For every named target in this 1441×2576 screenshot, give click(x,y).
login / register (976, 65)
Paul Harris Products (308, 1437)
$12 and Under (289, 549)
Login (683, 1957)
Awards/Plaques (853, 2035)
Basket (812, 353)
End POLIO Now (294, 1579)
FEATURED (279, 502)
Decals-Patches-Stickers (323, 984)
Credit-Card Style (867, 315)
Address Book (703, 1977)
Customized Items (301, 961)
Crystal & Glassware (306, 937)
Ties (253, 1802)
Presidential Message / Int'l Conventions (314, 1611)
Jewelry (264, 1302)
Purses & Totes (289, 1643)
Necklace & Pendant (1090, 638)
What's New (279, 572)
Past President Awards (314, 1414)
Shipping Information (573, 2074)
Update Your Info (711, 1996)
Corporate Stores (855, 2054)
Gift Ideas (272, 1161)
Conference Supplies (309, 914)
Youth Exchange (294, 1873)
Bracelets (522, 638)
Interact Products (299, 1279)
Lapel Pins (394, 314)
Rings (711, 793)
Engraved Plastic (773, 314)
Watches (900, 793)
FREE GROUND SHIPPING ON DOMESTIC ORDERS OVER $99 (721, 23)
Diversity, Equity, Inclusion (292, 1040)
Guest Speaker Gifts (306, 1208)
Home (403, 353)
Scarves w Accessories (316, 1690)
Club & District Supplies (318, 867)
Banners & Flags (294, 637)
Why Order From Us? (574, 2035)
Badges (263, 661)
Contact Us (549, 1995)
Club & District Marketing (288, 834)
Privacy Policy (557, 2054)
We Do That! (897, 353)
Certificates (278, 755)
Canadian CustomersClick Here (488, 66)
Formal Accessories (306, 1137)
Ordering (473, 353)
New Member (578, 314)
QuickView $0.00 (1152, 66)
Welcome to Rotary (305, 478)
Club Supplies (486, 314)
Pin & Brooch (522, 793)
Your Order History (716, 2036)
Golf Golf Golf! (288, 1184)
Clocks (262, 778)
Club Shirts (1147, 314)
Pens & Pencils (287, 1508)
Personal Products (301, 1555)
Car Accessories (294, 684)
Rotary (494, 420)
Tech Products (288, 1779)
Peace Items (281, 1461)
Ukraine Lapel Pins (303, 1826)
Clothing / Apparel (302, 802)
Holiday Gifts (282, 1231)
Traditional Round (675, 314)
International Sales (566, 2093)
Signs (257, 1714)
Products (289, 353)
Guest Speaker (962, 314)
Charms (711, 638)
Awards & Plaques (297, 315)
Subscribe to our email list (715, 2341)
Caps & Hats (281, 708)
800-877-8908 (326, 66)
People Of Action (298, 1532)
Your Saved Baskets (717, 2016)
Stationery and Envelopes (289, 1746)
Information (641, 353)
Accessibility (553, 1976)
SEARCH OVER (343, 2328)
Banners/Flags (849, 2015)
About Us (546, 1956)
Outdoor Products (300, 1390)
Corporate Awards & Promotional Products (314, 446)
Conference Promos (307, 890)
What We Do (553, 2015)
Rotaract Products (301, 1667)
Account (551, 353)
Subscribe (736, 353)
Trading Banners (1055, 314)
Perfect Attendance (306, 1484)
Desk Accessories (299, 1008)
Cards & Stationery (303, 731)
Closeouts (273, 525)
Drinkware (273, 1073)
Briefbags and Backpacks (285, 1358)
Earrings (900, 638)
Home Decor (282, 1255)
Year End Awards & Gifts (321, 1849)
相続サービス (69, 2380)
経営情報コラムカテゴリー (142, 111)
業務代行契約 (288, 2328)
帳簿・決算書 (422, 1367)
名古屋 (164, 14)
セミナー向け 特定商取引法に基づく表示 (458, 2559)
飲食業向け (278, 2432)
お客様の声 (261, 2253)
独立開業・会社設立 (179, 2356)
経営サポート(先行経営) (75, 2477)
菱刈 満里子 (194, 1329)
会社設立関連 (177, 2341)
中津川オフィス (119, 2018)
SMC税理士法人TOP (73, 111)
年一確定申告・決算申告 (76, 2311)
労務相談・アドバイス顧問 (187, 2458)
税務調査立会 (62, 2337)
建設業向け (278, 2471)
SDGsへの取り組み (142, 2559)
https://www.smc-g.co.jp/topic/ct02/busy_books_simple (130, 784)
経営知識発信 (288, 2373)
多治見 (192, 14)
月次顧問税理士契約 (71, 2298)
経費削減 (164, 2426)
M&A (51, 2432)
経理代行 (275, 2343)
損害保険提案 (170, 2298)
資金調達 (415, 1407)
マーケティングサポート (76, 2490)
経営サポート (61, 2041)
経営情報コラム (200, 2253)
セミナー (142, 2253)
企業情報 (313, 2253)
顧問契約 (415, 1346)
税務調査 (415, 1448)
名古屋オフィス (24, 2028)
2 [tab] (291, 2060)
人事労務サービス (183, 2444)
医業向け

• What to do: Which lines of the data contain the string "Stationery"? Copy each of them.

• Your response:
Stationery and Envelopes (289, 1746)
Cards & Stationery (303, 731)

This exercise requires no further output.